_GIVEN INSTRUCTION_
Could you convert every line of the data below into a numbered list, leaving out the blank lines?

Data records
==*==

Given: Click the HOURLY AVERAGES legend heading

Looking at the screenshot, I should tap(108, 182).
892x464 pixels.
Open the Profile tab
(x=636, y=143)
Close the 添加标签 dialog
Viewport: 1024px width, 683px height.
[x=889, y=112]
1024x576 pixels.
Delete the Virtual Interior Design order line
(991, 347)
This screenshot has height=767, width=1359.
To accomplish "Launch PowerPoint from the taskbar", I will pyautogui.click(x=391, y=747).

==*==

_FINISHED TASK_
1. Given: Click the HOURLY AVERAGES legend heading
2. Looking at the screenshot, I should tap(108, 182).
3. 892x464 pixels.
4. Open the Profile tab
5. (x=636, y=143)
6. Close the 添加标签 dialog
7. Viewport: 1024px width, 683px height.
8. [x=889, y=112]
9. 1024x576 pixels.
10. Delete the Virtual Interior Design order line
11. (991, 347)
12. This screenshot has height=767, width=1359.
13. To accomplish "Launch PowerPoint from the taskbar", I will pyautogui.click(x=391, y=747).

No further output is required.